P3       WRF-HiFire: development of a high-order accurate fire-spread model in WRF using the level-set method and its evaluation

 

Munoz-Esparza, Domingo, Pedro Jimenez, and Branko Kosovic, National Center for Atmospheric Research

 

WRF includes a coupled model to simulate wildland fires and its impact on weather conditions, which uses the level-set method to track and propagate the fire front. In order to improve the accuracy of the level-set method for coupled wildfire/atmospheric modeling, we have carried out major developments of the existing level-set algorithm in WRF as described below. First, we have rewritten the level-set algorithm to be fully parallelized, since the released version of the code only allows for a specific set of low-order numerical schemes and needs to perform additional calculations out of tile dimensions. We have also implemented higher-order numerical discretization schemes for the advection of the level-set method: third- and fifth-order weighted essentially non-oscillatory (WENO) and a third-order explicit Runge–Kutta (ERK) scheme for temporal integration. Finally, we have implemented a reinitialization method that allows the level-set function to remain a signed distance function throughout the entire simulation, improving the stability of the simulation.

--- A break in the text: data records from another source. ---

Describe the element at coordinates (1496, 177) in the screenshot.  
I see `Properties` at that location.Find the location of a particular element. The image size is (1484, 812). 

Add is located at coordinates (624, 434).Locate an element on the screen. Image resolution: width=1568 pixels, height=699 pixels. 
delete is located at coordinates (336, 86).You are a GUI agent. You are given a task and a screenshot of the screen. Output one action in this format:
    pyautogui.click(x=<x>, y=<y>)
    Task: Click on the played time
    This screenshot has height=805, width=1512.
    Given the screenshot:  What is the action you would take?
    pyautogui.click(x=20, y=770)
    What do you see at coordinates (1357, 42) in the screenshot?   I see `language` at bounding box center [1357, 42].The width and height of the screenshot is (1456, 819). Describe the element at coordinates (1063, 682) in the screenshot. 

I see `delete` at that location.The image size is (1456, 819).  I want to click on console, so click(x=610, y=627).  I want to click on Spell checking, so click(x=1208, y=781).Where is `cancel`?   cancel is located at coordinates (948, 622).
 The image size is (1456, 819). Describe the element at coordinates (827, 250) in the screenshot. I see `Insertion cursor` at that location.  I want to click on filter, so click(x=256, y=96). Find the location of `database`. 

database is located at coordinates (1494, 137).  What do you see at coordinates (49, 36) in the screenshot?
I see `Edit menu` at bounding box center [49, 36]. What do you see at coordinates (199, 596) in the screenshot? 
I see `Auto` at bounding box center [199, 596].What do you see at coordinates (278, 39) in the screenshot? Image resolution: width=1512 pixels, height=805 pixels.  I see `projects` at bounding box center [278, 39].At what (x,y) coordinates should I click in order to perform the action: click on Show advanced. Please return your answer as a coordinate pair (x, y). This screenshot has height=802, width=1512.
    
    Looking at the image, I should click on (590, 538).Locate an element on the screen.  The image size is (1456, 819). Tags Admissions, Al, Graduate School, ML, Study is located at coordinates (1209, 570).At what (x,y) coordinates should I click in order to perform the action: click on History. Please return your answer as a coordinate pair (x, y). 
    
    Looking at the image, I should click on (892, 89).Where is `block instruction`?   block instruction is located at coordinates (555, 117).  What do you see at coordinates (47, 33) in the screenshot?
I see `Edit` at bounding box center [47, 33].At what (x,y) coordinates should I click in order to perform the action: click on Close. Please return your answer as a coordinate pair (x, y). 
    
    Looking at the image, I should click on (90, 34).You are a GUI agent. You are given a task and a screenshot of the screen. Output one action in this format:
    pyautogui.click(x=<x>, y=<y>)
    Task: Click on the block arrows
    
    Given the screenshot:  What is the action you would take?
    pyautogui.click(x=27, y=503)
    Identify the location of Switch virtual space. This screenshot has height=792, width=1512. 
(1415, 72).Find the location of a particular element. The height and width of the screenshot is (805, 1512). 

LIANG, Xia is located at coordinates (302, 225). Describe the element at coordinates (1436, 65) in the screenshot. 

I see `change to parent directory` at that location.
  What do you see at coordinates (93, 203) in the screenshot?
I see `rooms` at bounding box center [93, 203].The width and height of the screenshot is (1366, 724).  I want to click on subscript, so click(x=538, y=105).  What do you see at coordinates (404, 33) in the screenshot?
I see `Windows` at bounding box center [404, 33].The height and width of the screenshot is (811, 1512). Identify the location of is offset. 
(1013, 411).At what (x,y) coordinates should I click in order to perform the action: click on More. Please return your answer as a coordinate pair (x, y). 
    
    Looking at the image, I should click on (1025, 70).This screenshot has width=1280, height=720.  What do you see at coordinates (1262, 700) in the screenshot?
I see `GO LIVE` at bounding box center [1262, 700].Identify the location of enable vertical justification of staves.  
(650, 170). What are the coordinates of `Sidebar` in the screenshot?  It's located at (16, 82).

Developments are evaluated against both idealized and real wildland fires. Using idealized cases consisting of a fire line propagating in a uniform velocity field and in a turbulent-flow environment, we show that WRF-HiFire requires a grid eight times less refined to obtain the same results as the released WRF-Fire version. In addition, the rate-of-spread error is reduced by a factor of three for the same grid size. Moreover, in the case of turbulent flow, larger discretization errors in WRF-Fire combined with non-linearities of the forcing velocity field result in different fire perimeter shapes. On the contrary, WRF-HiFire always exhibits similar fire perimeter shapes regardless of the spatial discretization. Finally, we will show the improvements of the new algorithm in simulating the large grass fire of Last Chance that occurred in Colorado in 2012. The simulations were validated using satellite data for the burned area and illustrate the improved simulation of the fire evolution with WRF-HiFire.